** PROBLEM TO WORK ON **
Copy out, unchanged, the entries below from the "Select the Get Ultra button" line to the final line. Omit pictures.

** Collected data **
##############################

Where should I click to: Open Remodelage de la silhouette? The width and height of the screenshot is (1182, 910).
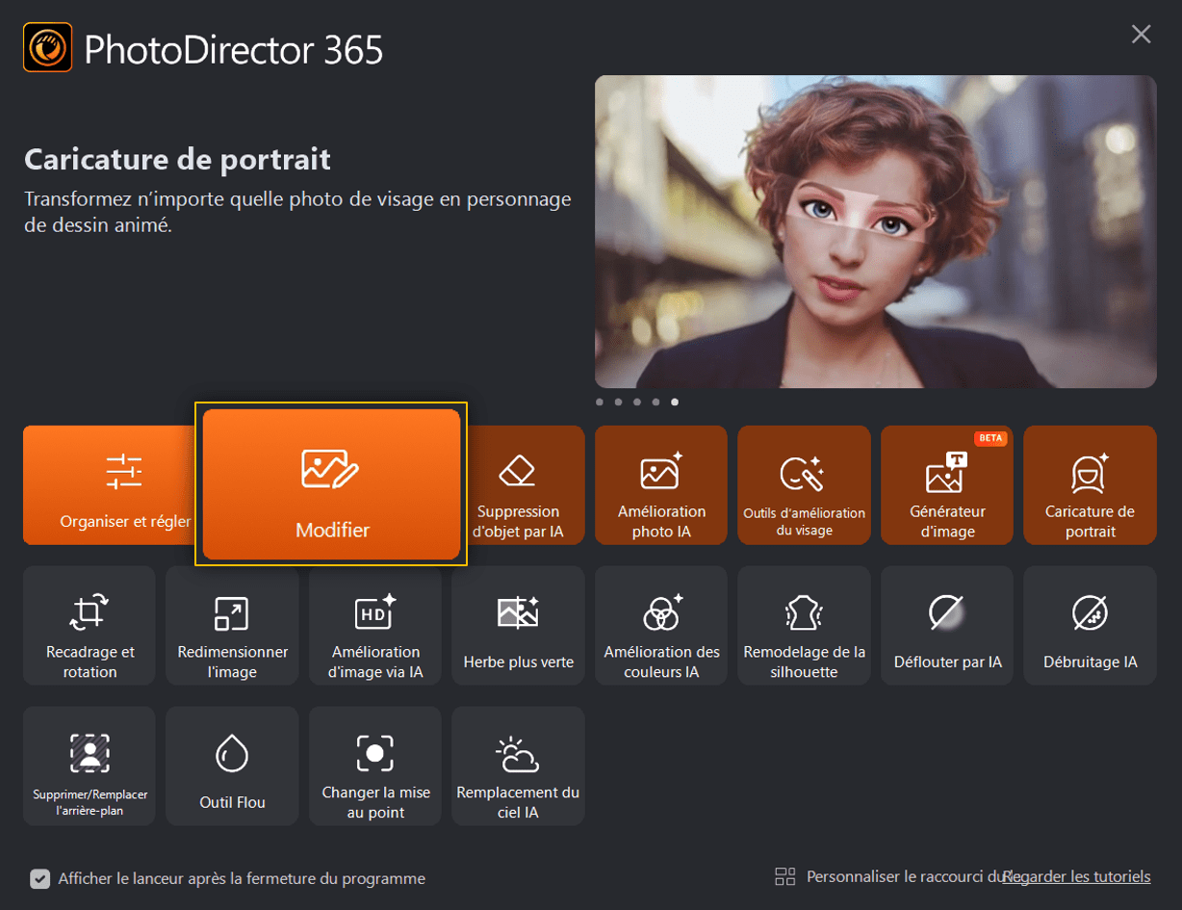pos(804,626)
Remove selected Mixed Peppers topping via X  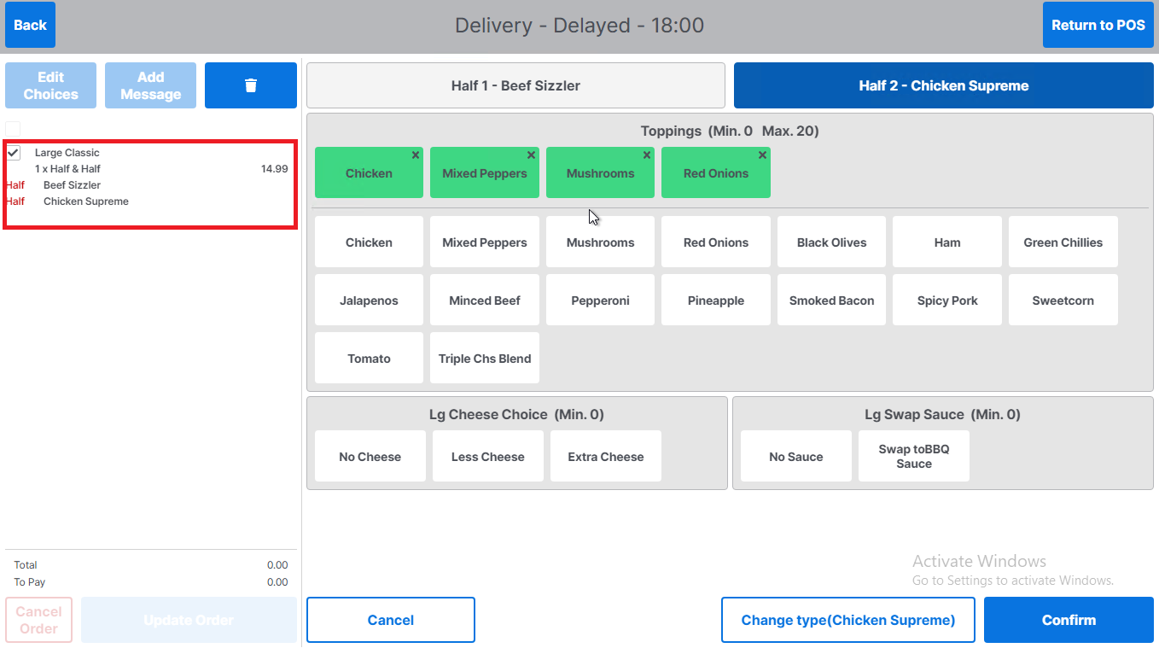click(x=531, y=155)
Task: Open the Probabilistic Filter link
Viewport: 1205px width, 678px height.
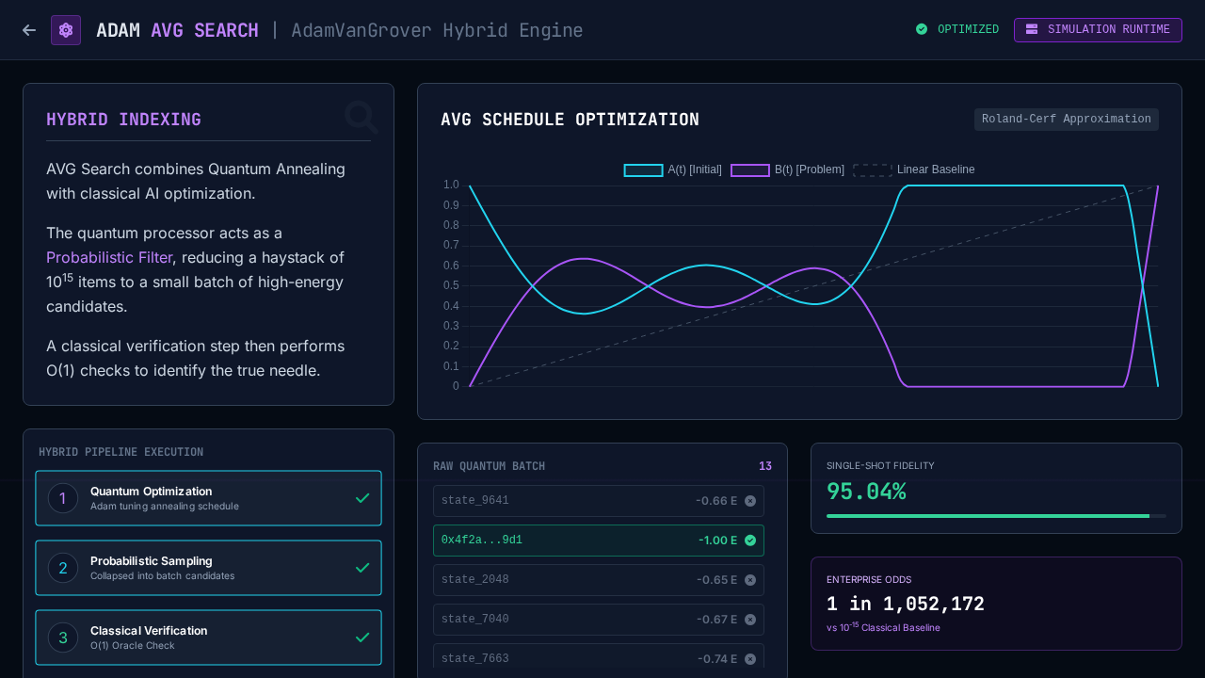Action: coord(109,257)
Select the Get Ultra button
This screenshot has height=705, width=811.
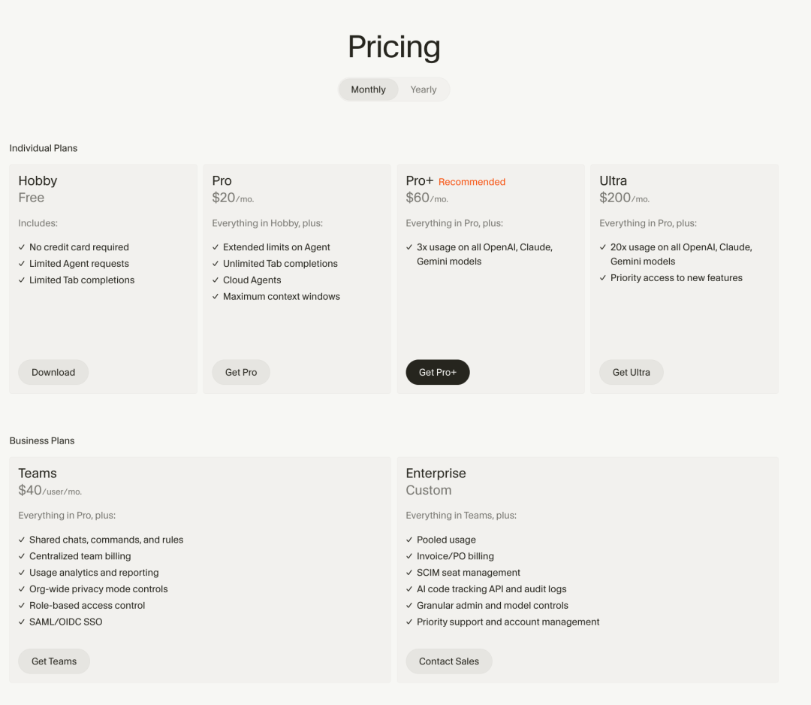click(632, 372)
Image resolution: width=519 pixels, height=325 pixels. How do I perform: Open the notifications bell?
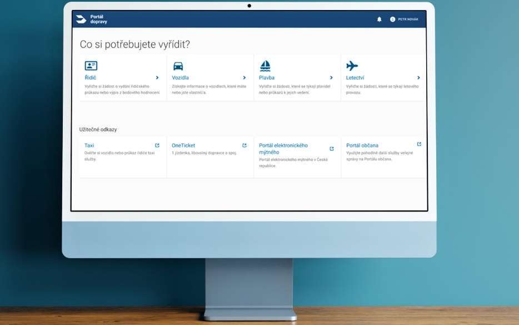click(x=380, y=19)
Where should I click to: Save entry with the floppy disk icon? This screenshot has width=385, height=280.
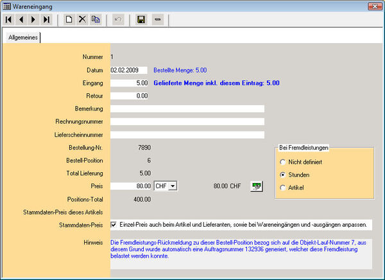tap(141, 20)
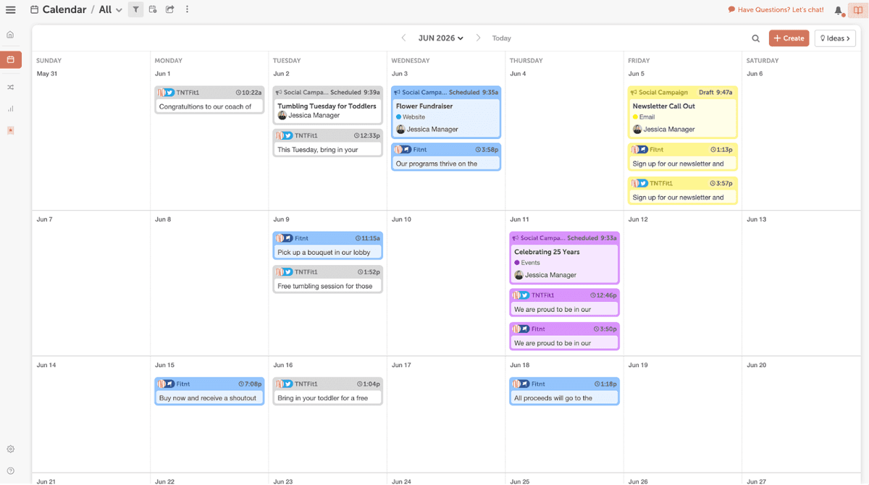This screenshot has height=485, width=869.
Task: Open the Settings gear at the bottom sidebar
Action: tap(10, 449)
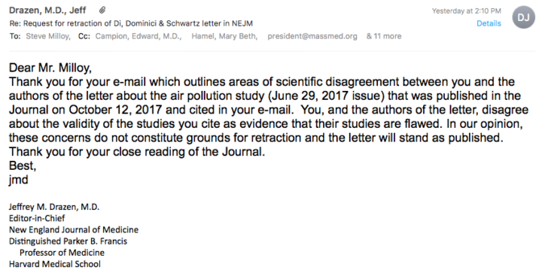This screenshot has height=276, width=548.
Task: Expand the '& 11 more' recipients
Action: (384, 36)
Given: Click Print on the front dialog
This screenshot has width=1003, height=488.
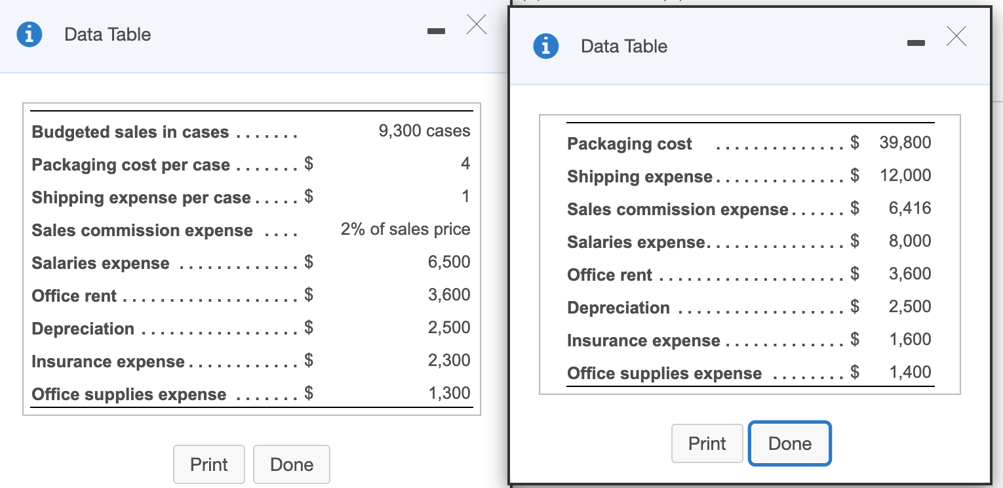Looking at the screenshot, I should click(707, 443).
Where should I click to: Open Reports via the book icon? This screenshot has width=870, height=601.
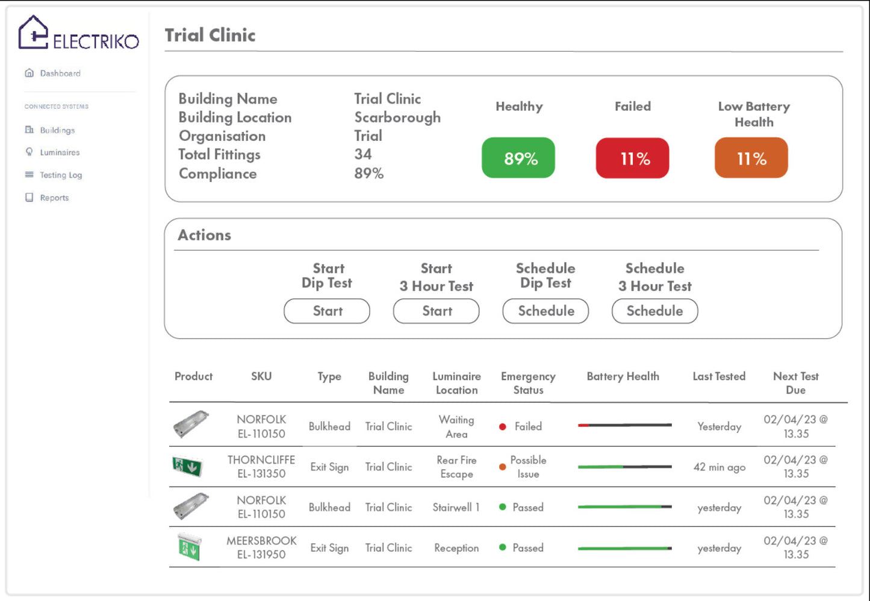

##############################

** EXERCISE ANSWER **
Select the Get Ultra button
This screenshot has height=705, width=811.
click(632, 372)
Image resolution: width=519 pixels, height=325 pixels. How do I perform: Open the notifications bell?
click(x=380, y=19)
Where should I click to: Save entry with the floppy disk icon? This screenshot has width=385, height=280.
tap(141, 20)
This screenshot has height=485, width=869.
Task: Open the Settings gear at the bottom sidebar
Action: tap(10, 449)
This screenshot has height=276, width=548.
Task: Expand the '& 11 more' recipients
Action: (384, 36)
Given: Click Print on the front dialog
This screenshot has width=1003, height=488.
Looking at the screenshot, I should click(707, 443).
Where should I click to: Open Reports via the book icon? This screenshot has width=870, height=601.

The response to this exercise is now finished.